Naturally, this trend is also happening against a backdrop of wider cultural movements. Increasing secularisation with decreasing spiritual values and the growth in the ‘isolationist’ trend towards self-sufficiency and independence from a shared reliance on others are part of the picture also. And that’s before we consider political action, and to an even greater extent inaction, when it comes to supporting family life.
I mentioned in passing that some years ago ‘individualisation’ of tax was brought in to favour those stay-at-home spouses who went out of the home to join in and contribute to the booming economy. Despite the pro-family rhetoric, sometimes even blatant anti-family measures slip under the radar unnoticed.
My point, however, was that the family is only strong because of the quality of its connections to other families through communities that share sustainable and sustaining values. This is what guarantees the family’s strength and its ability to function properly.
If the job of the family is to raise well rounded children who are capable of facing the challenges of life, then perhaps at a macro level the modern family is doing a good job. But if you take the old African saying, once quoted on the Oprah Winfrey TV show, that ‘it takes a village to raise a child’ then a new perspective emerges.
Our western idea is that a two-parent or one-parent family is an ideal model. That’s an idea that suits our system, if you like. Since industrialisation, western societies have needed workers for its industries so social living moved from the land to the cities, from communities to geographic or postal locations. The nuclear family is an ideal model for mobility to go where the work is. Now we are so used to it that it seems as if it is the most natural way in the world.

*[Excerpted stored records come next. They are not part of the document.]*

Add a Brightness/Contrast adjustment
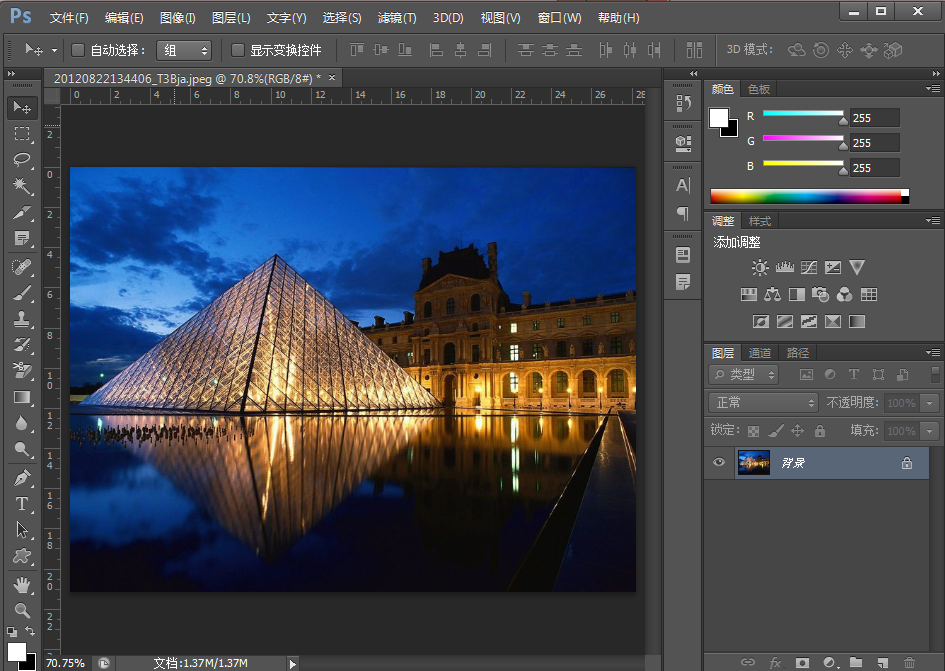The image size is (945, 671). coord(761,268)
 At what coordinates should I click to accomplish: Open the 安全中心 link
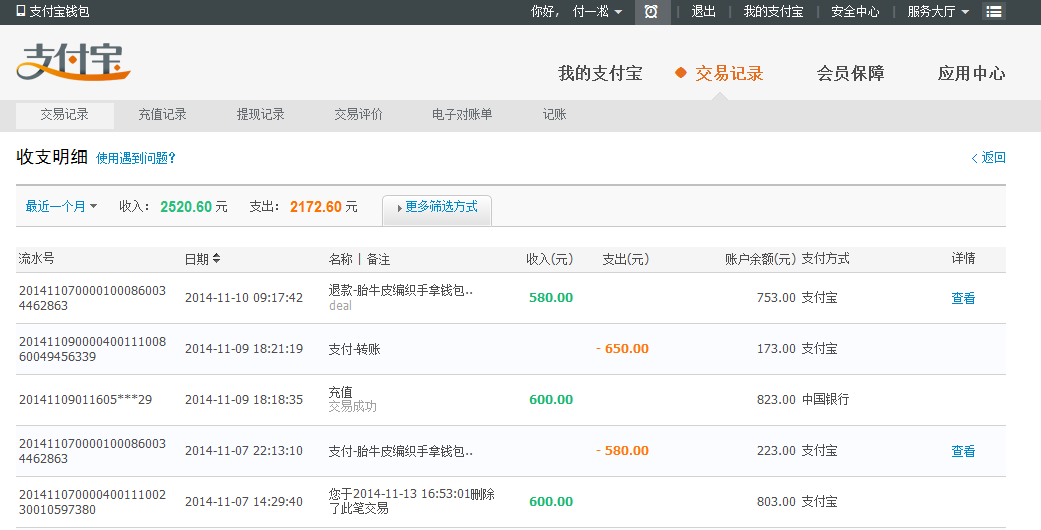(x=855, y=12)
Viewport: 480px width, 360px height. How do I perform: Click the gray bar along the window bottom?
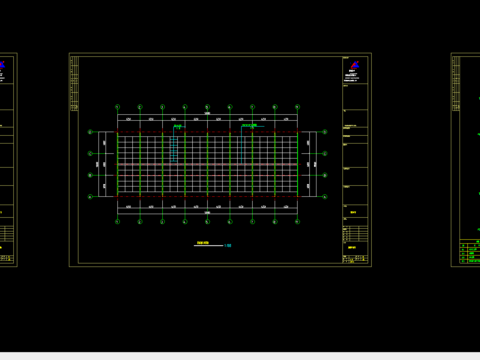coord(240,356)
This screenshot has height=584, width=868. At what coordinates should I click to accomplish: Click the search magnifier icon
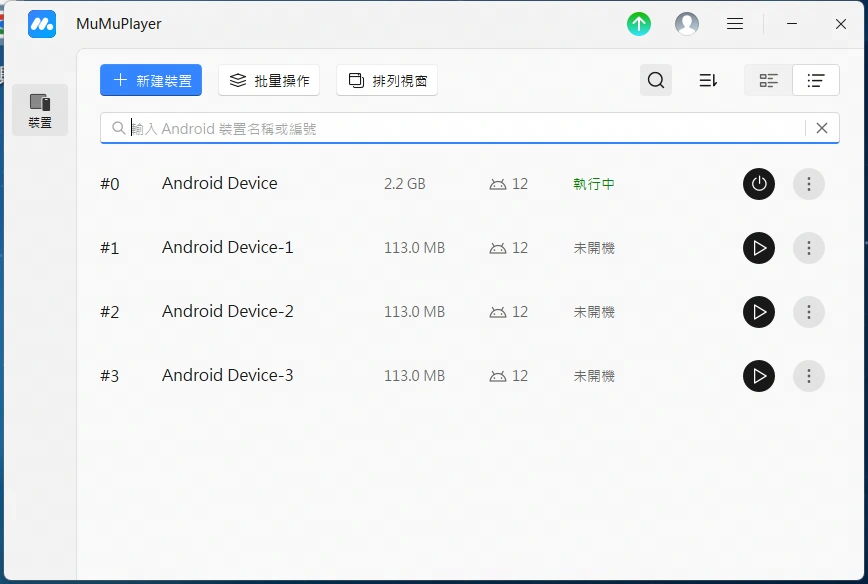point(656,80)
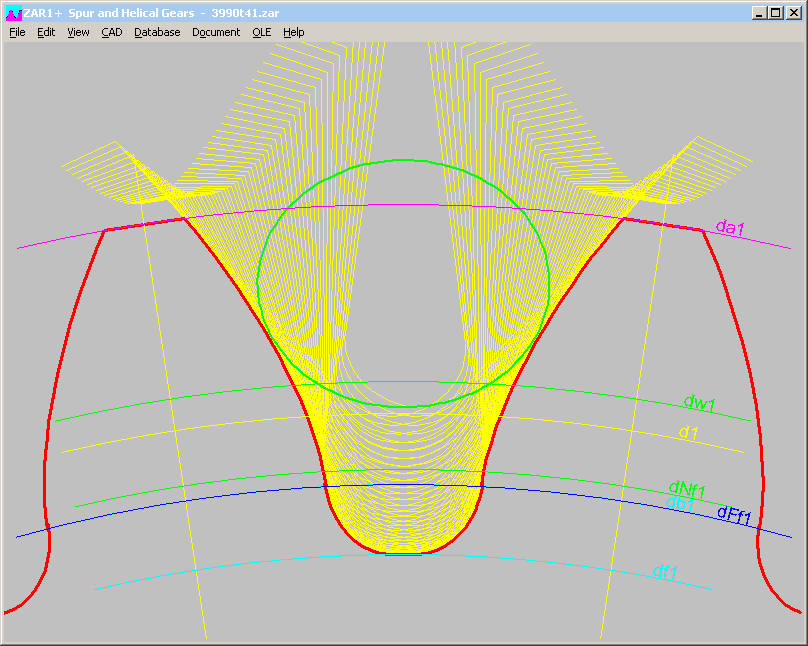Viewport: 808px width, 646px height.
Task: Close the ZAR1+ window
Action: coord(793,13)
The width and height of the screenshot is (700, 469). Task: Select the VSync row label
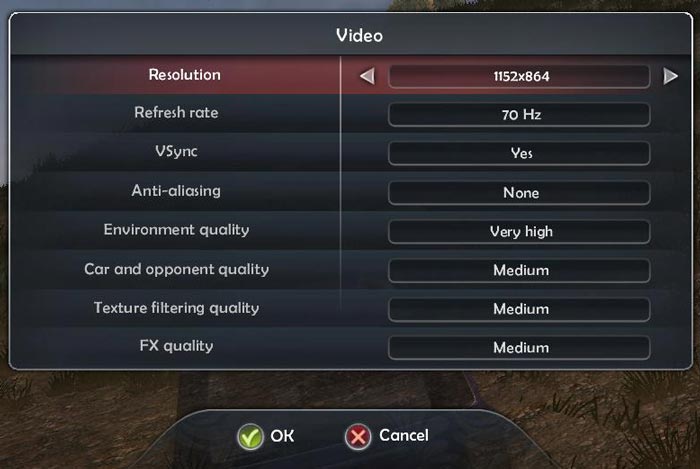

Yet it puts a heavy burden on two parents, and often times on just one, of being the sole providers of guidance, of elder relationships, of mediator with the outside world, as well as the basic requirements of providing love, care and security.
There is only a small place in our model of the nuclear family now for aunts, uncles, grandparents, neighbours or friends to have any hand, act or part in how our children should be raised. In fact, more often than not we actively discourage it as interference.
When was the last time you saw someone in the street telling a child that wasn’t theirs to behave? There is no authority behind such an act anymore and so it rarely happens. If it does, it has little effect.
When it comes to the therapy room, this modern phenomenon brings some interesting features with it, especially for people who are suffering the effects of a damaging family life.
Each person’s situation is unique but a common element is the intensity of the primary relationships that exist and have existed in their family. There have been little or no outside influences from extended family members, little dilution of the tension, little alternative or substitute relationships and practically no getting away from this intensity if the relationship was not good.
And so a bad situation continued to get worse until these people’s lives became unmanageable. This is not about blaming parents for problems. They are as much a part of this cultural system as their children. But before we can talk about change we must recognise the problem. And so far there has been nothing to suggest we have started to do that.